Another Late Update!

HEY FANS!

Just want to share this email with you. It came in from Great Britain:

Just wanted to say what a breath of fresh air your novels are.

I'm subscribed through podiobooks and have listened to Dunkin the vampire slayer, am up to date on Dunkin 2 and in the meantime am listening to Devlin and the Hell Hermit. I tend to listen in car on the way to work and am getting strange looks from other drivers as I sit laughing out loud while stuck in traffic. They must think I'm mad. I've also caught myself using Devlin's expression HAR! again people think I'm mad.

Anyway I just wanted to thank you for brighting up my day with a little humour and mayhem.

thanks


A....

Folks, words are inadequate to express my appreciation for all your great emails. They raise my spirits. Drive my fingers to type yet more, and more, and even more—nonsense. Thanks to all of you unbalanced humanoids. Har!

Also:

I'm recording Bluetooth Bayou. The Sneak-Squeaks are on the front page.

 

I’m also writing. And, putting some final revisions on Crusade... for my big-time, Big Apple agent! It appears I had a sentence fragment problem when I wrote Crusade.

Ya see. I was drinking, carousing, causing trouble. When all the sudden I had this harebrained idea to write a homage to Hunter S. Thompson. I’d been re-reading all his work during sober moments. Watching ‘Fear and Loathing in Las vegas’ with Depp and Del Toro— again. Drinkiing. Did I mention drinking? And other stuff I won’t mention because of the NSA.

So I wrote this book, Crusade. Took me two months! I didn’t want to blatantly rip-off Thompson’s style. So I gave Gabe a style all his own. That style is unique. It’s a stream-of-consciousness, cognitive heirarchical, chronological delivery. It mimics a real-life thought process when communicating. He delivers a valid sentence outlining some thought. Then, reinforces it with declarative, terse statements. So I’m not gonna admit to the sentence fragment argument. I prefer ‘declarative fragment’. I think many of those fragments are possibly ‘independent clauses’, or whatever term professors of grammar use. I’m no grammar expert. I study words. Their rhythm. Their cadence. Their structure. How they sound when strung together. So, my nonsense is not always grammatically correct. No! Let me amend that: it’s rarely grammatically correct. What my writing represents, is an accurate assembly of dialogue. Conversations that ring true for the reader, or listener who has no preconceived bias against form over rigid grammatical structure.

I mention this because I am writing Crusade II: Crusodomy. And the whole revision process caused me pause. So I studied. I read Fear and Loathing—again! Thompson used fragments.
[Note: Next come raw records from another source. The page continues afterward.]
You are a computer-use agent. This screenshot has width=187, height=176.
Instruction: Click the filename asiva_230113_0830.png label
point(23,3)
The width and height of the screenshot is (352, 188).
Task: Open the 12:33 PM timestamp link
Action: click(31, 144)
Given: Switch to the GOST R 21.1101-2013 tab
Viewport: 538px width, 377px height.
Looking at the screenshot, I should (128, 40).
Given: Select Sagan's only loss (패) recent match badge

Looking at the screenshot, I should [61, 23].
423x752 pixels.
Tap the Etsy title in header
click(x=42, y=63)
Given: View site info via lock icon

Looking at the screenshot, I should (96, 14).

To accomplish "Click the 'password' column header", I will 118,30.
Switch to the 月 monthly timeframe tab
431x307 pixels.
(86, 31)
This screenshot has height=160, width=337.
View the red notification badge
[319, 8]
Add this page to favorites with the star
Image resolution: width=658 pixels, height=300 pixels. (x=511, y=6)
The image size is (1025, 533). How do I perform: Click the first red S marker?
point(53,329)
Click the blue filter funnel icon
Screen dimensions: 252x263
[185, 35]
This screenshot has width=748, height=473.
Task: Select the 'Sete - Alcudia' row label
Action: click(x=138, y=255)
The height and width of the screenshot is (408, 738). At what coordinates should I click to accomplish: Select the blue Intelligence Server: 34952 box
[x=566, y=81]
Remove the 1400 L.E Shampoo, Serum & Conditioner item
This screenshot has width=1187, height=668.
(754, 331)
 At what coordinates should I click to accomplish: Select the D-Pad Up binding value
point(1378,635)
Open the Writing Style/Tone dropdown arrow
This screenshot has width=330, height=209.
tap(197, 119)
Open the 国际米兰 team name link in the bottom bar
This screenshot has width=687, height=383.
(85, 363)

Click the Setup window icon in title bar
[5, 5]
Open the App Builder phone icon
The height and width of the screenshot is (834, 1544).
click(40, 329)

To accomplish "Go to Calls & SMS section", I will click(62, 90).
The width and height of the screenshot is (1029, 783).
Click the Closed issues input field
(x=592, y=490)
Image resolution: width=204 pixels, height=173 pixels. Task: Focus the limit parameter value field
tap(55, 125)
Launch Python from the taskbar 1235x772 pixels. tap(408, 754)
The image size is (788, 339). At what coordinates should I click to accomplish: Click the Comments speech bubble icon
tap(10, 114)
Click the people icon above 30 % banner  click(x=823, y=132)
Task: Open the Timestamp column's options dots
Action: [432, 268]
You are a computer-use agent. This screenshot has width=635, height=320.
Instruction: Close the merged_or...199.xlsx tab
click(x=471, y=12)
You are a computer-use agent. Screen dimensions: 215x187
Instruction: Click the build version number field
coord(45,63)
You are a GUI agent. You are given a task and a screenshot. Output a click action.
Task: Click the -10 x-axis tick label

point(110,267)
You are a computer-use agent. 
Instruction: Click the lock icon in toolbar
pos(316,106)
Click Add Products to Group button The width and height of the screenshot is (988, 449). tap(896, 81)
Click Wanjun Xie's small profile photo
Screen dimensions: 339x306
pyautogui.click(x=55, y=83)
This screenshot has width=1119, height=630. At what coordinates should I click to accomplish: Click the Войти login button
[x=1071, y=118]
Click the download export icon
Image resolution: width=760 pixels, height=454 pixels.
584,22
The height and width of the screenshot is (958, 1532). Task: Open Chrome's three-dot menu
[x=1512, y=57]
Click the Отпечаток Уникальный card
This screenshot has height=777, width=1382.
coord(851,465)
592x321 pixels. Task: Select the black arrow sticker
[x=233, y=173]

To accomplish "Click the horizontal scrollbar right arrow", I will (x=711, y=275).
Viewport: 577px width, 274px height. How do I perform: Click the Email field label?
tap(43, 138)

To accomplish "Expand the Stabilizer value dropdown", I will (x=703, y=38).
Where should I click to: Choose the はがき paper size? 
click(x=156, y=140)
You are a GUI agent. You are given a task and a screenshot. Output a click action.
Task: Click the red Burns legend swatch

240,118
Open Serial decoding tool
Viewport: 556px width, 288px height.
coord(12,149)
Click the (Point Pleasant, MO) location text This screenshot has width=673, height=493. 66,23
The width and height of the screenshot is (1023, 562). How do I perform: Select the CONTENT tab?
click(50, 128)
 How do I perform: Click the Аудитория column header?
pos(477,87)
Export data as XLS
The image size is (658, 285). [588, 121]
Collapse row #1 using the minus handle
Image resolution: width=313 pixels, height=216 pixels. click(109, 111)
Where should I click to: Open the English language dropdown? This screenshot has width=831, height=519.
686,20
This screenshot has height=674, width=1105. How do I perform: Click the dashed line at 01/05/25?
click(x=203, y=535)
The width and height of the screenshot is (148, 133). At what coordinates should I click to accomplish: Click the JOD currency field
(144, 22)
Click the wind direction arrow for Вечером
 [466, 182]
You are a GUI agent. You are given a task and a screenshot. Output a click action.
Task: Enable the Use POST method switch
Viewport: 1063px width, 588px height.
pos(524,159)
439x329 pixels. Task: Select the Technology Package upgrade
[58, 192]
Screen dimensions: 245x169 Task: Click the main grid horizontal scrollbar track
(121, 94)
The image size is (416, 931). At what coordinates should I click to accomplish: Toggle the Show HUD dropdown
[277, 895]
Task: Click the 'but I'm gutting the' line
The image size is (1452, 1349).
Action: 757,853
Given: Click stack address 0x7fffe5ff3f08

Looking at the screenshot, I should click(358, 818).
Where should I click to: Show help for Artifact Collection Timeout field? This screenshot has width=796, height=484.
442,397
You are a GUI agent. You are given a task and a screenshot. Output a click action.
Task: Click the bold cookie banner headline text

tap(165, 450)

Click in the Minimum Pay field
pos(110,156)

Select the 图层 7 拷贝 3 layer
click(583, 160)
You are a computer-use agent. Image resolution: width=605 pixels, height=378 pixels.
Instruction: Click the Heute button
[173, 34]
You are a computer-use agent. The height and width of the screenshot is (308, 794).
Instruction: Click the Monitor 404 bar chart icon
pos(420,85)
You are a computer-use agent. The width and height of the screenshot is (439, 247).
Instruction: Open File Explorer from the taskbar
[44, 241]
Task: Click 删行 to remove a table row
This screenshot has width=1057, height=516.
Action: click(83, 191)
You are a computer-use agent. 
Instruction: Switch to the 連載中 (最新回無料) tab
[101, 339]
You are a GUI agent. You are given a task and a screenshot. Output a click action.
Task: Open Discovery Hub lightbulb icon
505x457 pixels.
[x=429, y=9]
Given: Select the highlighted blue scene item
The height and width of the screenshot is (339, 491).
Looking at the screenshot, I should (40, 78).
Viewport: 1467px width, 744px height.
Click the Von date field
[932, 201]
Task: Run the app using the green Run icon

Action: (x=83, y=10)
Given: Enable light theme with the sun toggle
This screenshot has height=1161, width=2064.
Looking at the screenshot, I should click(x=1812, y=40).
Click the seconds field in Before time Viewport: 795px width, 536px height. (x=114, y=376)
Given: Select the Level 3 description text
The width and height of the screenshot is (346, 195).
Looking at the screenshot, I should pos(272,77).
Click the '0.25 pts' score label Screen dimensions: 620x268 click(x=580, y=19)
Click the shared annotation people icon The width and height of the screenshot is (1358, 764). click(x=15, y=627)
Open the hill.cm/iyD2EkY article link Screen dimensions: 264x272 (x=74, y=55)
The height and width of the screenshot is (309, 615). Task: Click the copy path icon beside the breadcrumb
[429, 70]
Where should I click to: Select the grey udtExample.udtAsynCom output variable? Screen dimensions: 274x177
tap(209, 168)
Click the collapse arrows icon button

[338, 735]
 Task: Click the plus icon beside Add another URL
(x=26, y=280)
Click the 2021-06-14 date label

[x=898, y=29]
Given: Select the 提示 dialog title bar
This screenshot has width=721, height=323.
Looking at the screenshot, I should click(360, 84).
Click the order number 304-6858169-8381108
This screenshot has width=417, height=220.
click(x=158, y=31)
But not nearly as many as I do.

Unfortunately, 465 five-star reviews on respected writing sites: top ten placement on a site with 280+ novels: forty-thousand downloads of the audio version in four months: two-hundred and eighty paid purchases of books and downloads from this chickenshit website in three months: and a massive number of uproarious emails from fans who enjoyed, Crusade—make me lean toward the theory that I’ve written something entertaining.

So Crusade II will read the same way. Dunkin III will read completely different. Devlin II is just fucking hilarious.

I’m going to try and get it recorded and available soon. Before I embark on my annual holiday inebriation spree.

Comments 

 
0 # Riminela 2009-01-27 03:25
Ooooh- this makes me sooo happy, well this and certain unamed substances! Hurray Crites, some sun is shining in this bleak winter after all.